Scott Township looking to develop strategic planPublished Apr 9, 2014 at 4:32 pm (Updated Apr 9, 2014 at 4:32 pm)
With an eye to the future, Scott Township Commissioners are considering development of a 10-year strategic plan for the municipality.
Township manager Denise Fitzgerald told the board that creation of a strategic plan could cost between $5,000 and $50,000, and recommended that the commissioners set goals before a request for proposal was drafted.
“We need three or four goals established by the township, so the person writing the proposal knows what we’re looking for,” said Fitzgerald.
Referring to the board of commissioners, President David Jason said, “We’re politicians, we can set the goals.” But, Jason added that he thought the planning commission should oversee the strategic plan process.
Fitzgerald commented that one item she would like to see as part of the strategic plan is a 10-year long-range plan for the municipality’s infrastructure.
Jason said he would also like input from Scott’s public works director Randy Lubin. Jason asked Lubin, Fitzgerald and each commissioner to send their top three or four goals for the township’s strategic plan to Fitzgerald by the end of May. Fitzgerald will compile the information and is expected to present it for review at the board’s June 10 agenda meeting.
In other business, the board heard from Harry Munson of HTM Designs about a veterans’ banner program for Carothers Avenue. Munson’s company designs banners of veterans to show honor and respect for their military service.
Castle Shannon was the first municipality to display the veterans’ banners in 2009, and since then, the effort has grown to Bethel Park, South Park, Finleyville, Union Township and Canonsburg. Munson said there are now 16.8 miles of Route 88 with veterans’ banners.
“Our goal is to fill up Allegheny County,” said Munson.
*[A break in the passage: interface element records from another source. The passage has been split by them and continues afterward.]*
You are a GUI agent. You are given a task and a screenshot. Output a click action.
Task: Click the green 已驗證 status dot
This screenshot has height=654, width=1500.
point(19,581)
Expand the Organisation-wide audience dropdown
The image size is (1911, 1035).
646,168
Commissioner Bill Wells commented, “That’s a wonderful thing you’re doing.”
Munson said that most communities put the banners up around Memorial Day and take them down at Veterans’ Day. In addition to those currently serving in the military, they have also done banners honoring veterans from World War I, World War II and recently received an order for a banner for a Civil War veteran. He said they are usually able to restore most photos so they can be used on a banner.
The banners, which measure two feet by three feet are $35 each, and Munson said most families purchase two; one for their home and one for use in their community.
Scott officials are expected to vote on participation in the banner program at their April 22 regular meeting.